Architecture pattern for using Direct Link with NSX-T and EVPN
On VMware vCenter Server instance in IBM Cloud® classic infrastructure, your workloads are deployed and run on VMware NSX-T™ overlay networks. As part of the deployment, the automation deploys an example NSX-T topology. You can use the provisioned examples as your base or build your own topologies on overlay. These overlay networks are not automatically advertised to IBM Cloud classic infrastructure network.
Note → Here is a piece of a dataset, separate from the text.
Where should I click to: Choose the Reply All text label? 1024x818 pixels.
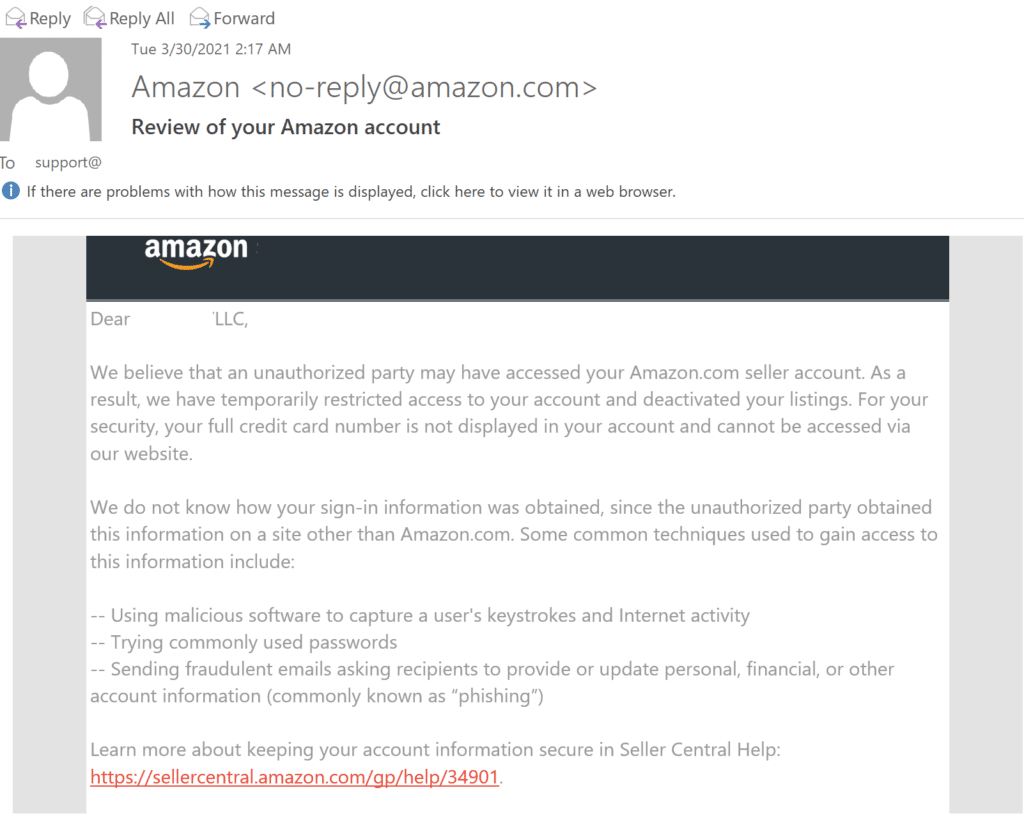[x=142, y=18]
This architecture pattern presents private connectivity for VMware vCenter Server® that uses Direct Link and EVPN. EVPN (Ethernet VPN) is a standards-based BGP control plane that extends Layer 2 and Layer 3 connectivity between different data centers. Multi-Protocol BGP (MP-BGP) EVPN is established between NSX-T T0 and a Customer Router through Direct Link. IBM Cloud private network and Direct Link are used as L3 transport network for VXLAN traffic. VXLAN is the used encapsulation between NSX-T and the Customer Router.
You can use Gateway Appliance or vCenter Server gateway cluster with Juniper vSRX or other device as part of the solution. This is optional.
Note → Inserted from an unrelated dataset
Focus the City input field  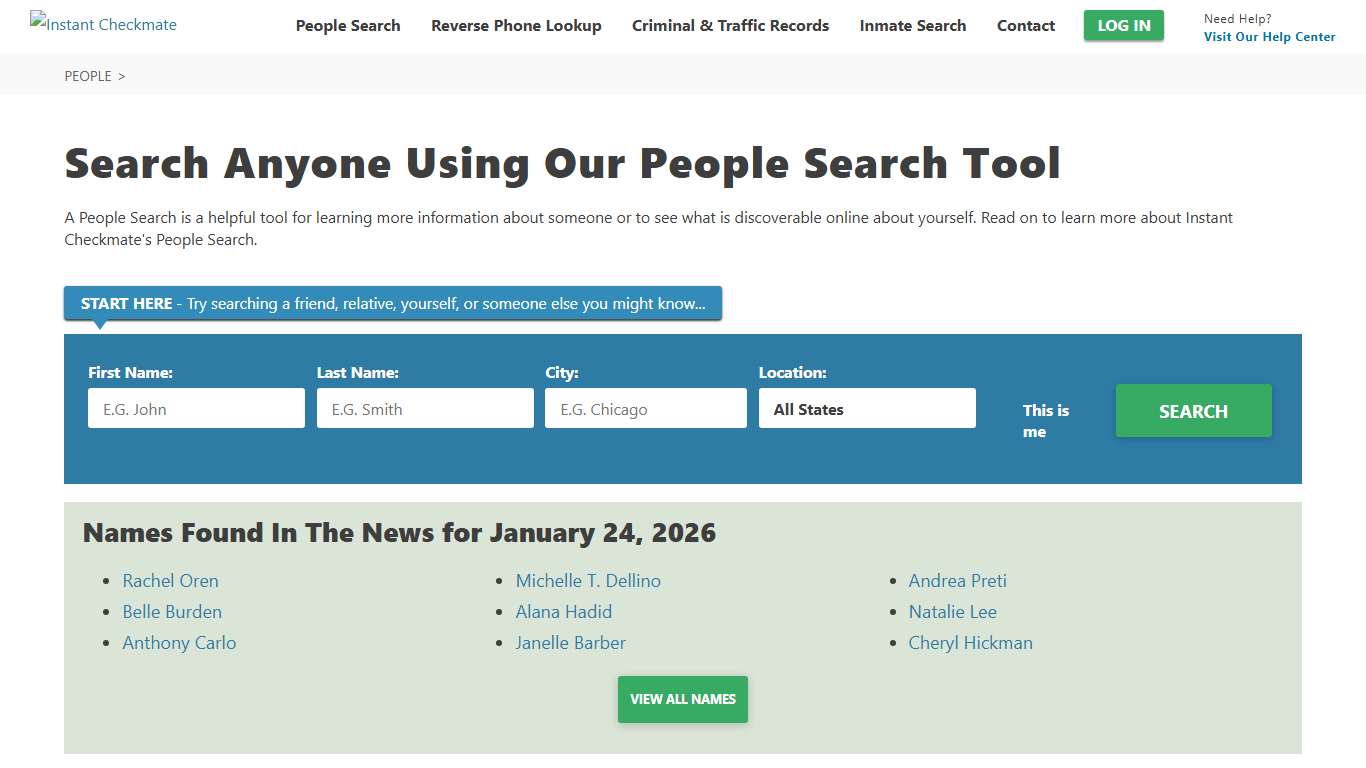point(645,408)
Deploying Direct Link with NSX-T and EVPN
The following diagram presents an overview for an architecture pattern for using Direct Link with NSX-T and EVPN.
This architecture pattern deployment is summarized as follows:
- vCenter Server instance is deployed at IBM Cloud classic infrastructure. Two IBM Cloud private VLANs and one IBM Cloud Public VLAN (optional) are deployed. Each of these VLANs host multiple subnets. You can see the details through IBM Cloud for VMware Solutions portal.
- NSX-T T0 is deployed with two interfaces - private and public (optional). If you opt for a public one, this interface is attached to your Public VLAN and has direct internet access. Your T0's private interface is attached to the Private VLAN and it uses IBM Cloud portable private IP.
- If vCenter Server gateway cluster with vSRX (or other third-party device) or IBM Cloud Gateway Appliance is deployed to your classic infrastructure, you must configure your vCenter Server instance Private Primary VLAN. It is routed through the vSRX or Gateway Appliance. Ensure that you allow BGP and VXLAN traffic though the firewall.
- Create a Direct Link at your IBM Cloud data center or zone location and attach your classic network as a connection. All your classic networks in the region are advertised with Local routing option (or all with Global Option). Ensure that you advertise the required networks for establishing the BGP session and VXLAN traffic.
- Configure MP-BGP with eBGP multihop and EVPN on your T0 router. Create a T0 VRF for each tenant as an EVPN tenant in NSX-T.
- VXLAN or VNI is used for each tenant. Transport between your colocation router and NSX-T transport nodes and Tier-0 traverse through IBM Cloud classic infrastructure network and Direct Link.
- Each tenant can have their own WANs or MPLS. You must arrange the network separation at colocation by using your routers and switches. Also, you must design and configure how to secure and separate the tenants and connect to tenant WANs.
Considerations
When you design or deploy this architecture pattern, consider the following steps:
- You are responsible for configuring EVPN between your T0 gateways and the routers in colocation.
- You can deploy additional NSX-T edge transport nodes manually on IBM Cloud side, if needed.
- EVPN uses its own address family in MP-BGP and NSX-T advertises EVPN type-5 routes.
- If you use
vpnv4 unicast address-familyin the connecting router to connect to MPLS VPNs, your router must be able to convert the advertisements between these two address families. - Refer to your router vendor and VMware NSX-T documentation for EVPN interoperability and EVPN configuration details.